Jim Carrey used the expertise of the CIA for his role in ‘The Grinch’
(Credit: Netflix)

Films

Jim Carrey used the expertise of the CIA for his role in 'The Grinch'

There are countless holiday movies on Netflix to sink your teeth into this festive period, but perhaps none are as well-beloved as Jim Carrey‘s How The Grinch Stole Christmas. While his performance is often regarded as one of his best, it wasn’t all his own doing, the actor used the expertise of a CIA operative to help him achieve the perfect Grinch.

Whilst the likes of It’s a Wonderful Life, White Christmas and Miracle on 34th Street have long dominated the landscape of popular Hollywood Christmas movies, contemporary audiences have turned to more modern festive favourites for their hit of saccharine joy. Along with Elf and Bad Santa that have both captured the imaginations of audiences worldwide, How the Grinch Stole Christmas has also been adopted as a modern festive great. 

Released at a time when Jim Carrey was still enjoying the height of his career greatness, The Grinch, adapted from the well-known children’s novel by Dr. Seuss saw the actor dolled up in heavy green makeup and fur to become the fictional festive humbug. Living on the outskirts of a Christmas-loving town, Carrey’s Grinch makes it his conniving plan to ruin the holiday season for the citizens of ‘Whoville’. 

Directed by Ron Howard, the same mind behind The DaVinci Code starring Tom Hanks, Audrey Tautou and Alfred Molina, The Grinch may not have been critically acclaimed at the time, but it has since attained cult status thanks to a mass of audience support. So successful was the film that it inspired an animated remake from Illumination Entertainment, with the studio opting for Benedict Cumberbatch as the titular Scrooge. 

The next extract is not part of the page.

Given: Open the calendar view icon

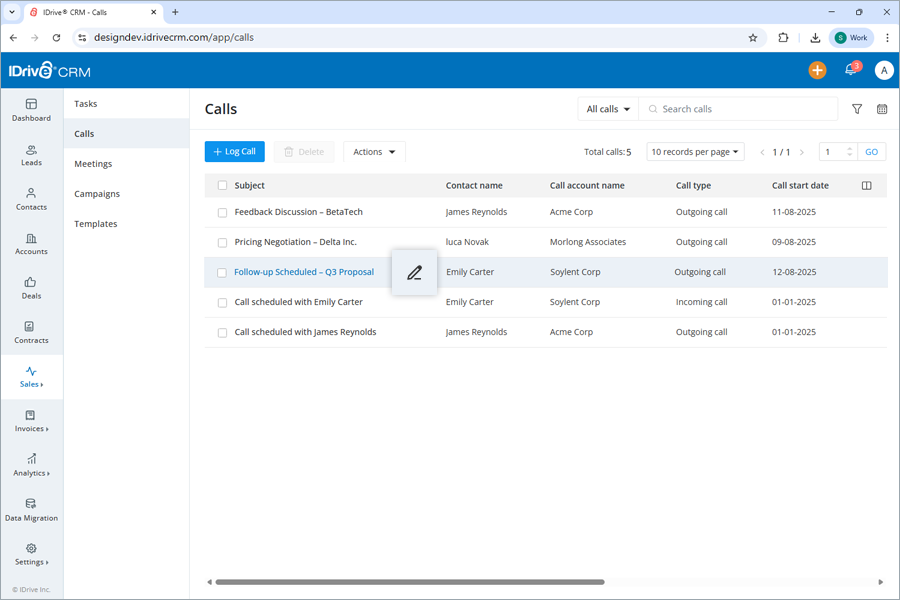Looking at the screenshot, I should [881, 108].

Though, for Jim Carrey in the original movie, it didn’t take long to get into character, with the suit for the Grinch taking eight-and-a-half hours to apply thanks to the yak hair sewed into his spandex costume. By the time it was all complete, Carrey was infamously grumpy, even kicking a hole in the wall of his trailer in frustration. As Carrey’s makeup artist Kazu Hiro told Vulture, “On set, [Carrey] was really mean to everybody, and at the beginning of the production, they couldn’t finish”. 

To some extent, it’s hard to blame Carrey for his outbursts, particularly as he described the experience of being dressed up as the Grinch as being “literally like being buried alive every day,” in an interview on The Graham Norton Show. Fascinatingly, the actor also revealed how he was trained to cope with the process by a CIA operative who specialised in teaching people how to endure torture techniques, stating that he spent most of his time occupying his mind by smoking on set. 

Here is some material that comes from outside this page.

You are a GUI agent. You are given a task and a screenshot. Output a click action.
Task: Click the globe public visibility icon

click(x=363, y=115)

Clearly, however, Carrey had an impact on his wider cast and crew, influencing the special effects artist Kazuhiro Tsuji to seek therapy after his time working on the film, seeing it as a “turning point” in his career. Remembering his mental state once he’d completed the production, Tsuji stated, “If I had a choice, I would not be in this mental state all the time”.

Whilst it may be a family Christmas film, How the Grinch Stole Christmas had some very real psychological effects on its crewmembers.